(Document excerpt)
===
House of Commons photo

Crucial Fact

  • His favourite word was police.

Last in Parliament November 2005, as Independent MP for Surrey North (B.C.)

Won his last election, in 2004, with 44% of the vote.

Statements in the House

Viclas June 5th, 1998

Mr. Speaker, it has been a number of weeks since I first asked the solicitor general about the violent crime linkage analysis system or ViCLAS that the RCMP computer system used for tracking serial killers and sex offenders.

Senior police officials say that it is only a matter of time before a preventable rape or murder occurs because there are thousands of crimes missing from the computer databank.

Just what is the solicitor general doing to ensure that this valuable investigative tool gets all the resources required to keep it running?

Conditional Sentencing May 26th, 1998

Mr. Speaker, I have had the pleasure of speaking to preventing the use of conditional sentencing for violent criminals and drug traffickers earlier today on our supply day motion. My comments in that speech are just as applicable here.

As I stated earlier, the former minister of justice erred when he refused to limit the scope of conditional sentencing. Through Bill C-41 it is available to even violent offenders and drug traffickers. At first the former Minister of Justice said the courts would of course restrict the application to non-violent offenders and they did not. Then he attempted to tinker with the wording through Bill C-17 and that still has not worked. He and the government for political reasons refuse to admit their error and correct it. In the meantime those Canadians affected are holding our justice system in disrepute.

To support these criticisms I will first of all refer to the Alberta Court of Appeal case of Steven James Waldner. Mr. Justice Berger made it very clear that conditional sentencing was open to violent offenders and drug traffickers when he said at page 6 of the decision “Parliament has made the legislative choice to exclude only those offences punishable by a minimum term of imprisonment from the regime of conditional sentencing”. At page 7 he said “Unless parliament has barred what would otherwise be an option, the starting point must be that all options are open”.

I will provide a case of drug trafficking and conditional sentencing. The Court of Appeal for British Columbia decided that Trung Viet Bui's conditional sentence was appropriate. Mr. Bui and his brother-in-law were in the drug trafficking business and undercover agents caught Mr. Bui. He sold approximately $3,000 worth of cocaine in the first transaction and about $35,000 worth of cocaine in a second transaction, not exactly a nickel and dime operation. Obviously these individuals were well connected to be dealing at this level.

We all know of the damage done to our society by the sale of drugs. Younger members of our communities are particularly susceptible to addiction and to criminal actions to support their habits. The court of appeal decided that since Mr. Bui had served a year of his conditional sentence without difficulty, he should continue. Little discussion occurred regarding deterrence of denunciation over high level drug trafficking and what it does to our society.

I will now move on to some sexual assault cases. The Court of Appeal for British Columbia in the Ronald Neil Scott case dealt with the issue of conditional sentencing. Mr. Scott was convicted of sexual assault and invitation to sexual touching in relation to incidents with his step-granddaughter from when she was five or six years old until she was 10. His actions came to light when the victim told a school friend that Mr. Scott would offer money for touching his privates. He was sentenced to nine months imprisonment and placed on probation for two years. He was sentenced prior to conditional sentencing coming into effect but his appeal occurred subsequently.
===
(Set problem) In the House statements page, what share of the vote did the MP win in his last election in 2004? The data that comes next is separate material, not connected to the statements above.
===
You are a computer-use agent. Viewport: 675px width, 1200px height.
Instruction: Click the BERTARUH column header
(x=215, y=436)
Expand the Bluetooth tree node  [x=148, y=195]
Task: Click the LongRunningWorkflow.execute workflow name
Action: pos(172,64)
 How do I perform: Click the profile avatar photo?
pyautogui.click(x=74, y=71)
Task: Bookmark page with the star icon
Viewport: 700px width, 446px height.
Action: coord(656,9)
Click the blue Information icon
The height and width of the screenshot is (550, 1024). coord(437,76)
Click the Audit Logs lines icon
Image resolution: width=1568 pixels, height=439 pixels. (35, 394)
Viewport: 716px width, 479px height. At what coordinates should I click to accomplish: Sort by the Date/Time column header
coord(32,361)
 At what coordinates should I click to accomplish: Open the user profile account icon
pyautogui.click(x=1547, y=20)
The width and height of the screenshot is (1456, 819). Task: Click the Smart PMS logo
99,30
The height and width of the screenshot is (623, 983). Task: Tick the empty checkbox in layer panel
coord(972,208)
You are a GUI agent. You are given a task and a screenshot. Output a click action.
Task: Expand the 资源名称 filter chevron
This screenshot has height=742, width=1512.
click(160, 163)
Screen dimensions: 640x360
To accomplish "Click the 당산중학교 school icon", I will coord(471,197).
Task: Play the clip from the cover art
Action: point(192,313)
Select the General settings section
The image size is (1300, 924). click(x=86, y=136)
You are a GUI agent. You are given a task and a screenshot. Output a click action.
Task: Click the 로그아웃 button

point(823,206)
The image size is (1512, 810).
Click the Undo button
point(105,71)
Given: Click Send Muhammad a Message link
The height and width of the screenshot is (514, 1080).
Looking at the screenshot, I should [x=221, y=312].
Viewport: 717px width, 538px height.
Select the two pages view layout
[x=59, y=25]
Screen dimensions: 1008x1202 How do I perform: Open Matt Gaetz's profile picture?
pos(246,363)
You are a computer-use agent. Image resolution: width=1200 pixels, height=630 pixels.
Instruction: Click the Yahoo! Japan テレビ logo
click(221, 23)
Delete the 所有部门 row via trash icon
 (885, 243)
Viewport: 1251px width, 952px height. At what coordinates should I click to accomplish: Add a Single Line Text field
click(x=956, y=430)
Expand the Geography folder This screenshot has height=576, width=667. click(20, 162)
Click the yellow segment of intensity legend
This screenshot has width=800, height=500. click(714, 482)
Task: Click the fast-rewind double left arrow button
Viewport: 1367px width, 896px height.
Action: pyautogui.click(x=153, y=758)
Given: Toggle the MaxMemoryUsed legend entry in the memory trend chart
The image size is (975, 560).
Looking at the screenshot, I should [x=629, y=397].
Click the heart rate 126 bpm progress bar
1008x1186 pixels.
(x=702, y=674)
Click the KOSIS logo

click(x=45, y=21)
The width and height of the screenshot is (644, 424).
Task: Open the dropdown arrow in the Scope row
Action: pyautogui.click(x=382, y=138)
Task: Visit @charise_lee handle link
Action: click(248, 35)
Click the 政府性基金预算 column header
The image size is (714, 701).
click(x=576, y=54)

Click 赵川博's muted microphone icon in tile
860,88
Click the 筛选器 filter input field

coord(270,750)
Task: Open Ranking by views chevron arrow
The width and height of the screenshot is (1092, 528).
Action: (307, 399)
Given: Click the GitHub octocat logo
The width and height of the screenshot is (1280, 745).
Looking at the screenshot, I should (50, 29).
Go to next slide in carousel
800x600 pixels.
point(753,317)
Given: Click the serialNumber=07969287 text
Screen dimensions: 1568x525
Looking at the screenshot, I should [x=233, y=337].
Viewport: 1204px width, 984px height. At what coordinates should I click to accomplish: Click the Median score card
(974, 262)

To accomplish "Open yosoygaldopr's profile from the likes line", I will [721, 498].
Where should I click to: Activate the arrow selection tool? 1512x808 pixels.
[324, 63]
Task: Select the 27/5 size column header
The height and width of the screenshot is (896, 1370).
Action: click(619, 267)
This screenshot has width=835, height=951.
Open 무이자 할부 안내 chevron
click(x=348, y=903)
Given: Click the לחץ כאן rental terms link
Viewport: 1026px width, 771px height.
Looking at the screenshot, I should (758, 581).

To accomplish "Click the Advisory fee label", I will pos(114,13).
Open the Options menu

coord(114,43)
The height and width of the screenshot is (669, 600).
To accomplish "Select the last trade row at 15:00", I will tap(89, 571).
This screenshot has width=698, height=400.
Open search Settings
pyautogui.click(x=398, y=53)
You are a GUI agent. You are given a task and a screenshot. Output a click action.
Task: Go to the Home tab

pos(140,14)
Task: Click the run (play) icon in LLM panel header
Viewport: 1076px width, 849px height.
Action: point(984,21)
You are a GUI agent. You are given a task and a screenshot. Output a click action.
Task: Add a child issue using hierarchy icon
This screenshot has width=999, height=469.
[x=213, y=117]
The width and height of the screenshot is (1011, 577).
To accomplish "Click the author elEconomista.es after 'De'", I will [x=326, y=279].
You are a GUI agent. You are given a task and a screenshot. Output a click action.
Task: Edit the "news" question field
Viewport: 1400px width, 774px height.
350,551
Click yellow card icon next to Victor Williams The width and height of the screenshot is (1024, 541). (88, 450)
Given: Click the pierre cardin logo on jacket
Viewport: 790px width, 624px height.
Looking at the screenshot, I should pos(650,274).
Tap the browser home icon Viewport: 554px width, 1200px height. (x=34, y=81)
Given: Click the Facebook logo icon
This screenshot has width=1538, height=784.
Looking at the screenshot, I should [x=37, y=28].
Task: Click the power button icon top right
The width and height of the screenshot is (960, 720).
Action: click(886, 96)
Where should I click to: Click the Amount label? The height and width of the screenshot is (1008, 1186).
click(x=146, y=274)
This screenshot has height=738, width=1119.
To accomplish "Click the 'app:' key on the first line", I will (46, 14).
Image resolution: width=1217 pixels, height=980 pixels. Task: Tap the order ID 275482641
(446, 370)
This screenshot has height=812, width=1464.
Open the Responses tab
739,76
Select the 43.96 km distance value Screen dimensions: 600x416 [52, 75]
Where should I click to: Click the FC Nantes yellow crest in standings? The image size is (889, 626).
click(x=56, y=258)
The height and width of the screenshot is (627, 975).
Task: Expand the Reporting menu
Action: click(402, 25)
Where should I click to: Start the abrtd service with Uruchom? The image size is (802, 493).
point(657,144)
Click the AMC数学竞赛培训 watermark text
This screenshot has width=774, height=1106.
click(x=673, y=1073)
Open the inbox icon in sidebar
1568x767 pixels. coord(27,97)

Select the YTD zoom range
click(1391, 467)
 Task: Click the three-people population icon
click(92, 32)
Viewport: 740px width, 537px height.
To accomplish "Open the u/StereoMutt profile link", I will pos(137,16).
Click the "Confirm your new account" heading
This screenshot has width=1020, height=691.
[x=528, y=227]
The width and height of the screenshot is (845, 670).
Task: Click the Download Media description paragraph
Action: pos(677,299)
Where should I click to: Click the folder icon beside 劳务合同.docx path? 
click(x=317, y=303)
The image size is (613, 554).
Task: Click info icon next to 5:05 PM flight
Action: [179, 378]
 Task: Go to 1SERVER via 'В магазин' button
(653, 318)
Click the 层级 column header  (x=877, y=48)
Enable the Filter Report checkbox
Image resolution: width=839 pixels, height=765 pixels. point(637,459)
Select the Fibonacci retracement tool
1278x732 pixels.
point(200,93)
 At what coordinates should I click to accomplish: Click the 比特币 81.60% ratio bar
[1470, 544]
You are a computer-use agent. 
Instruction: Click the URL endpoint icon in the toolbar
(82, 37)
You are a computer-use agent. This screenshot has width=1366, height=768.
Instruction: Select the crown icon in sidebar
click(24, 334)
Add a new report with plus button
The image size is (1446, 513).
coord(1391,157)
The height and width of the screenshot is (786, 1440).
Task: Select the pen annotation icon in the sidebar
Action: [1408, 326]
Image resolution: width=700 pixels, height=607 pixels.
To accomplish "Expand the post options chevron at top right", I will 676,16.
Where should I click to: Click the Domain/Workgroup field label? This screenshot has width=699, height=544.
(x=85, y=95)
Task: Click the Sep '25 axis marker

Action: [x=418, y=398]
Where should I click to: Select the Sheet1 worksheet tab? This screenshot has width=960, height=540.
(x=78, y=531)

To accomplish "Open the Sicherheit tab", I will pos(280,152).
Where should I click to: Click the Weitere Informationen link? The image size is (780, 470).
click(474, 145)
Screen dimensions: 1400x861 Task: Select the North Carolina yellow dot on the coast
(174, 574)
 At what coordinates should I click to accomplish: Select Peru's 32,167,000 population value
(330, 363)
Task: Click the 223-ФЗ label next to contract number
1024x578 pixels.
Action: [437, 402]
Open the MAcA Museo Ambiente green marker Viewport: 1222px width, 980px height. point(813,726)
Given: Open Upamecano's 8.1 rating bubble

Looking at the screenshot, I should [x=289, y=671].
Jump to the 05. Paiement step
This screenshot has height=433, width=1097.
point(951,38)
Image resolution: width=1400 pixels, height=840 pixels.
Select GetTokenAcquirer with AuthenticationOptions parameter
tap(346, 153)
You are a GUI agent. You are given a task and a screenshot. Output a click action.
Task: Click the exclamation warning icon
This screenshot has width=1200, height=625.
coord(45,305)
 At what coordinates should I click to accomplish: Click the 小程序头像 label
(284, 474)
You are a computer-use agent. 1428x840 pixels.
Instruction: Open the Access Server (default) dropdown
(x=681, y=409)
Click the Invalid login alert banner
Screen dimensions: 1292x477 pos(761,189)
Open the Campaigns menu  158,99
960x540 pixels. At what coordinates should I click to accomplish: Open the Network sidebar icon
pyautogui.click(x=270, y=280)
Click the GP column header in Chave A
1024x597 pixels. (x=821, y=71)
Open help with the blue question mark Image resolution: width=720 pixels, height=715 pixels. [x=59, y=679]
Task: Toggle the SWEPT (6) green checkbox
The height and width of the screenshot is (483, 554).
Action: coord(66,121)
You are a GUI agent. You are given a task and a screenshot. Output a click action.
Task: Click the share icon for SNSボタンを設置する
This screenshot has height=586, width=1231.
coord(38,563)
===
(Solution to this problem) 44% of the vote.